After failing at first, online school bill passes Ore. House

After failing at first, online school bill passes Ore. House

SALEM, Ore. (AP) — The Oregon House voted Tuesday to approve a bill expanding online charter schools, changing course from a day earlier when the bill failed in a tied vote.

The House's 33-27 vote came after three Democrats changed their votes. Rep. Brian Clem, who voted no on Monday, said he decided to support the measure after Republicans promised to support follow-up legislation that would create a structure for governing online schools.

Clem said that the 30-30 tie in the House means that lawmakers have to compromise.

"At some point there is no more House Republican and House Democrat, there are representatives, and they do whatever they can to get to a yes for each and every one of their neighbors," Clem said.

The bill is among the most controversial of 14 education bills under consideration Tuesday.

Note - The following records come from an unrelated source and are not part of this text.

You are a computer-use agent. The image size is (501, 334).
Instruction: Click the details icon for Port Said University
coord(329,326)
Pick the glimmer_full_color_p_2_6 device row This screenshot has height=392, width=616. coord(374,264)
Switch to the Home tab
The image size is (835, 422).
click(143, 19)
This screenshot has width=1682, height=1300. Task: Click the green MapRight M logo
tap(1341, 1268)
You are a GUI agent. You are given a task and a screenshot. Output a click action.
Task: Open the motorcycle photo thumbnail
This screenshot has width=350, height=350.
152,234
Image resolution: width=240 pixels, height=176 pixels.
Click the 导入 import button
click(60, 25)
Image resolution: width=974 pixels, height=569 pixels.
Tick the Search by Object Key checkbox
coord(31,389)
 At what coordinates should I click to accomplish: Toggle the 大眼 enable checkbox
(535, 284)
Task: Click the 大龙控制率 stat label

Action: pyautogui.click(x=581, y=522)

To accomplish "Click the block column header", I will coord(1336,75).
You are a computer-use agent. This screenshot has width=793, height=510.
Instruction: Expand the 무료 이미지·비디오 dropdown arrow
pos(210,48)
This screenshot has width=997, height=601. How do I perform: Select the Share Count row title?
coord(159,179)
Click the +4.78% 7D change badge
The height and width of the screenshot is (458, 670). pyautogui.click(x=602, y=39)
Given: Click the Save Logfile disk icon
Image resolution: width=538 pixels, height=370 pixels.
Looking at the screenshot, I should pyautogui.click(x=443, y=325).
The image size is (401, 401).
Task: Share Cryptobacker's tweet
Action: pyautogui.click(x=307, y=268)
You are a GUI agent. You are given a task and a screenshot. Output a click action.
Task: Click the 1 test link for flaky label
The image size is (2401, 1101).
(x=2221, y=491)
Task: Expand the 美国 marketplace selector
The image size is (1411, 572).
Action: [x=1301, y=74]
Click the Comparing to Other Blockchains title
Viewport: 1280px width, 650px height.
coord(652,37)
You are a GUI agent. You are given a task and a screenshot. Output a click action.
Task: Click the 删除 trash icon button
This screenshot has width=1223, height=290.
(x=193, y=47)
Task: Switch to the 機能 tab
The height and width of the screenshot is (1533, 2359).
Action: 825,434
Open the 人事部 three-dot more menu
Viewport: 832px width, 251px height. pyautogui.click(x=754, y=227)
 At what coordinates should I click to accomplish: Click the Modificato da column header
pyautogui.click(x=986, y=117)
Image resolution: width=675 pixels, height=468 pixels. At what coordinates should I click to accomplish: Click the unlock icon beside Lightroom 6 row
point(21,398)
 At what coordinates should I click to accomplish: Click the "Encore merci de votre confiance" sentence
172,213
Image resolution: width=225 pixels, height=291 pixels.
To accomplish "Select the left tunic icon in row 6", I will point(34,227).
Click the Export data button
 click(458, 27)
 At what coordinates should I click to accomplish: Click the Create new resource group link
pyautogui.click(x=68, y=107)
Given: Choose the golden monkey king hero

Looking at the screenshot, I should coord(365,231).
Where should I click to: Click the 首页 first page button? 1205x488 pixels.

The House also voted Tuesday to take the state schools chief off the ballot. The bill would designate the governor as the superintendent of public instruction. The position is currently a separately elected position held by Democrat Susan Castillo.

Gov. John Kitzhaber has said he supports the measure, which would take effect when Castillo's term expires.

Supporters say the bill would make the position less political and help the state select the most qualified leader to run the Department of Education. Opponents say voters deserve to have a say on such an important position.

The House also voted to provide more support for career and technical education.